### RECORD EXTRACTS
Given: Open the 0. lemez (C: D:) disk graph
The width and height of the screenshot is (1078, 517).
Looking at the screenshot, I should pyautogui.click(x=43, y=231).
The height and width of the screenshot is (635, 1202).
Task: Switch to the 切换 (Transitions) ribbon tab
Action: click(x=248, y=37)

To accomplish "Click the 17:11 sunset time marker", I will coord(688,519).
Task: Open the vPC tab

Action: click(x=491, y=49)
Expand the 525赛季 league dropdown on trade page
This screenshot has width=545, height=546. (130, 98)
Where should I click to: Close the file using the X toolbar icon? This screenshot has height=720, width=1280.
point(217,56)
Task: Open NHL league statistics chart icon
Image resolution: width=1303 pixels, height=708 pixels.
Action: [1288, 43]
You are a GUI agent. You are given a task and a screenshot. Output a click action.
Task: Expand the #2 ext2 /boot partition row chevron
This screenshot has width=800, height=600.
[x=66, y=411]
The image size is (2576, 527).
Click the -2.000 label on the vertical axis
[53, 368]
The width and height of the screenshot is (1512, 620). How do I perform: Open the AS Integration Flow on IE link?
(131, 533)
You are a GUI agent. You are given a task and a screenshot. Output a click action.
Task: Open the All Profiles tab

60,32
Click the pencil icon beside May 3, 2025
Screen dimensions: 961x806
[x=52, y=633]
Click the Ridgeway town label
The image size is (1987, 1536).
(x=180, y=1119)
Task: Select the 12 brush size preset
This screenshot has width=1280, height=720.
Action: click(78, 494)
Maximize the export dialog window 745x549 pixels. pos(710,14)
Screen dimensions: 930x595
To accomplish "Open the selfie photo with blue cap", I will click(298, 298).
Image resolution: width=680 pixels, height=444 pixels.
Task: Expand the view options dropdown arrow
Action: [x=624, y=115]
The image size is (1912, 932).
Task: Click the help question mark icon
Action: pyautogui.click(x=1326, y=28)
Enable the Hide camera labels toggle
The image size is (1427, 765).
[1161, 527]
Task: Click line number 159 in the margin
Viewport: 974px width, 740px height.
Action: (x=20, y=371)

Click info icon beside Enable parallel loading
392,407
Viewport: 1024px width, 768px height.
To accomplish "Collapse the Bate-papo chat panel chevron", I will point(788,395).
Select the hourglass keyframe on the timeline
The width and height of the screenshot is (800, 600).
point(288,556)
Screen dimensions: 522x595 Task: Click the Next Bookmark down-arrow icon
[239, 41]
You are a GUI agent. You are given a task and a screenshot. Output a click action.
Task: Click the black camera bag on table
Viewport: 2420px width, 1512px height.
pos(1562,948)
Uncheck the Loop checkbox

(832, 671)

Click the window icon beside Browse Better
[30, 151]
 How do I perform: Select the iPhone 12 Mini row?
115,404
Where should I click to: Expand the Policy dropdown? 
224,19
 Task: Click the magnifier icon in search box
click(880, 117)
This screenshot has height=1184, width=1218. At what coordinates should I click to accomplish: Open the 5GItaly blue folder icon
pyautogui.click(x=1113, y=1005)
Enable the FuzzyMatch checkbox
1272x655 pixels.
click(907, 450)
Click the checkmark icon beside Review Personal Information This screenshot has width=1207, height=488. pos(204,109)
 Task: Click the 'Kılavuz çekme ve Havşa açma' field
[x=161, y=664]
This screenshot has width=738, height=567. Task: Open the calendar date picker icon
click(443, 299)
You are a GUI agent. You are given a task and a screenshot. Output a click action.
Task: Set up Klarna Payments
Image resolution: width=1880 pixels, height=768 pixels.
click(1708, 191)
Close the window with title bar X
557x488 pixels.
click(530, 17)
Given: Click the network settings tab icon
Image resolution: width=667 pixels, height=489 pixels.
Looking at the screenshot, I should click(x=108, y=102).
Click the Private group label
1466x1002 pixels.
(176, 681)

### WHAT YOU NEED TO DO
Repeat the data. Leave nothing out and change nothing.

### ANSWER
Given: Open the 0. lemez (C: D:) disk graph
The width and height of the screenshot is (1078, 517).
Looking at the screenshot, I should pyautogui.click(x=43, y=231).
The height and width of the screenshot is (635, 1202).
Task: Switch to the 切换 (Transitions) ribbon tab
Action: click(x=248, y=37)

To accomplish "Click the 17:11 sunset time marker", I will coord(688,519).
Task: Open the vPC tab

Action: click(x=491, y=49)
Expand the 525赛季 league dropdown on trade page
This screenshot has width=545, height=546. (130, 98)
Where should I click to: Close the file using the X toolbar icon? This screenshot has height=720, width=1280.
point(217,56)
Task: Open NHL league statistics chart icon
Image resolution: width=1303 pixels, height=708 pixels.
Action: [1288, 43]
You are a GUI agent. You are given a task and a screenshot. Output a click action.
Task: Expand the #2 ext2 /boot partition row chevron
This screenshot has width=800, height=600.
[x=66, y=411]
The image size is (2576, 527).
Click the -2.000 label on the vertical axis
[53, 368]
The width and height of the screenshot is (1512, 620). How do I perform: Open the AS Integration Flow on IE link?
(131, 533)
You are a GUI agent. You are given a task and a screenshot. Output a click action.
Task: Open the All Profiles tab

60,32
Click the pencil icon beside May 3, 2025
Screen dimensions: 961x806
[x=52, y=633]
Click the Ridgeway town label
The image size is (1987, 1536).
(x=180, y=1119)
Task: Select the 12 brush size preset
This screenshot has width=1280, height=720.
Action: click(78, 494)
Maximize the export dialog window 745x549 pixels. pos(710,14)
Screen dimensions: 930x595
To accomplish "Open the selfie photo with blue cap", I will click(298, 298).
Image resolution: width=680 pixels, height=444 pixels.
Task: Expand the view options dropdown arrow
Action: [x=624, y=115]
The image size is (1912, 932).
Task: Click the help question mark icon
Action: pyautogui.click(x=1326, y=28)
Enable the Hide camera labels toggle
The image size is (1427, 765).
[1161, 527]
Task: Click line number 159 in the margin
Viewport: 974px width, 740px height.
Action: (x=20, y=371)

Click info icon beside Enable parallel loading
392,407
Viewport: 1024px width, 768px height.
To accomplish "Collapse the Bate-papo chat panel chevron", I will point(788,395).
Select the hourglass keyframe on the timeline
The width and height of the screenshot is (800, 600).
point(288,556)
Screen dimensions: 522x595 Task: Click the Next Bookmark down-arrow icon
[239, 41]
You are a GUI agent. You are given a task and a screenshot. Output a click action.
Task: Click the black camera bag on table
Viewport: 2420px width, 1512px height.
pos(1562,948)
Uncheck the Loop checkbox

(832, 671)

Click the window icon beside Browse Better
[30, 151]
 How do I perform: Select the iPhone 12 Mini row?
115,404
Where should I click to: Expand the Policy dropdown? 
224,19
 Task: Click the magnifier icon in search box
click(880, 117)
This screenshot has height=1184, width=1218. At what coordinates should I click to accomplish: Open the 5GItaly blue folder icon
pyautogui.click(x=1113, y=1005)
Enable the FuzzyMatch checkbox
1272x655 pixels.
click(907, 450)
Click the checkmark icon beside Review Personal Information This screenshot has width=1207, height=488. pos(204,109)
 Task: Click the 'Kılavuz çekme ve Havşa açma' field
[x=161, y=664]
This screenshot has width=738, height=567. Task: Open the calendar date picker icon
click(443, 299)
You are a GUI agent. You are given a task and a screenshot. Output a click action.
Task: Set up Klarna Payments
Image resolution: width=1880 pixels, height=768 pixels.
click(1708, 191)
Close the window with title bar X
557x488 pixels.
click(530, 17)
Given: Click the network settings tab icon
Image resolution: width=667 pixels, height=489 pixels.
Looking at the screenshot, I should click(x=108, y=102).
Click the Private group label
1466x1002 pixels.
(176, 681)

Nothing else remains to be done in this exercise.